Ethiopia hosted the first African Healthcare Conference conducted between 8 and 10 May. The conference in which delegates from 25 African countries and 13 others from around the world participated considered the theme Track and Trace for Access to Safe Medicines.
Healthcare regulators, solution providers, donors and manufacturers from all over the world came together to discuss fighting the spread of fake drugs and the need to secure healthcare supply chain in Africa.

“I want to assure you that the Government of Ethiopia is committed to align with the global community’s efforts to move forward in developing harmonized traceability systems in order to build trust, improve patient safety and supply chain efficiency” said Dr. Amir Aman, Minister of Health, speaking on the occasion. 

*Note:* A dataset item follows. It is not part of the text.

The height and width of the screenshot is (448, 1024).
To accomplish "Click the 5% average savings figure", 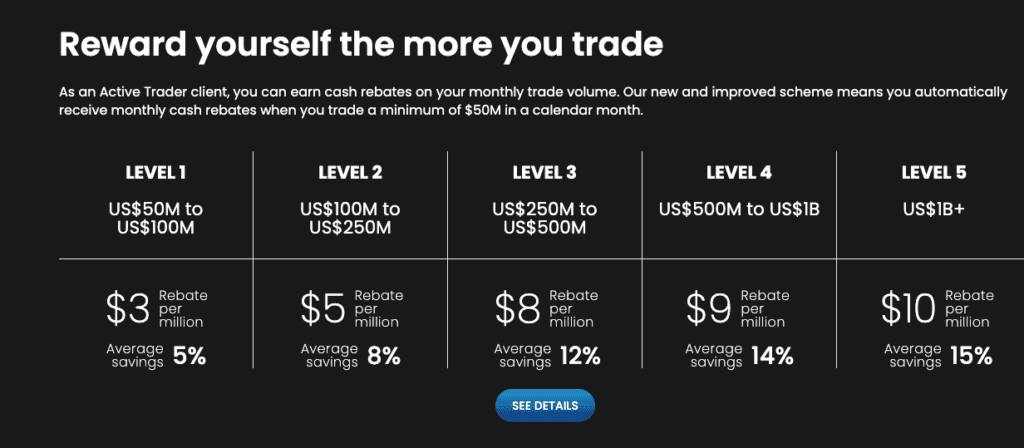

Mr. Rakoto Victor, UNFPA Deputy Representative, emphasized on his part the unmet need of reproductive health commodities among female populations due to compromised supply chain system and lack of visibility. He noted the importance of barcodes to capture vital data without manual data typing, decrease expiry dates, and improve ideas. Traceability and having data standard has been a challenge and according to him, such forum contributes to visibility of the supply chain system.

Currently, due to lack of visibility in product movement between trading partners and within organizations there are many inefficiencies in the African pharmaceutical supply chain. These are characterized by gaps in forecasting and distribution, resulting in limited availability of key pharmaceuticals in hospitals; long procurement lead times; inaccuracies in record-keeping; issues with the quality of forecasting data; absence of timely requisition and consumption reporting; no real-time stock status information at national level; wastage due to expiry and damage; theft; and an inefficient recall process.

The demand for medication, due to a growing and ageing population, puts an extra pressure on the healthcare system. Following that the presence of falsified medication is becoming a huge threat to patient safety, especially in Africa. The World Health Organisation (WHO) estimates that 10% of medication distributed in low and middle-income countries could be falsified. Falsified medicines negatively impact patient safety, might lead to loss of lives, will have economic impact and will result in less trust in the healthcare system. Furthermore, about 100,000 deaths/ year in Africa can be linked to counterfeit drug trade.

The conference was organized by GS1 – the global supply chain standards organisation – in partnership with the Ethiopian Food, Medicine and Healthcare Administration and Control Authority, with the support of USAID, UNFPA, and JSI.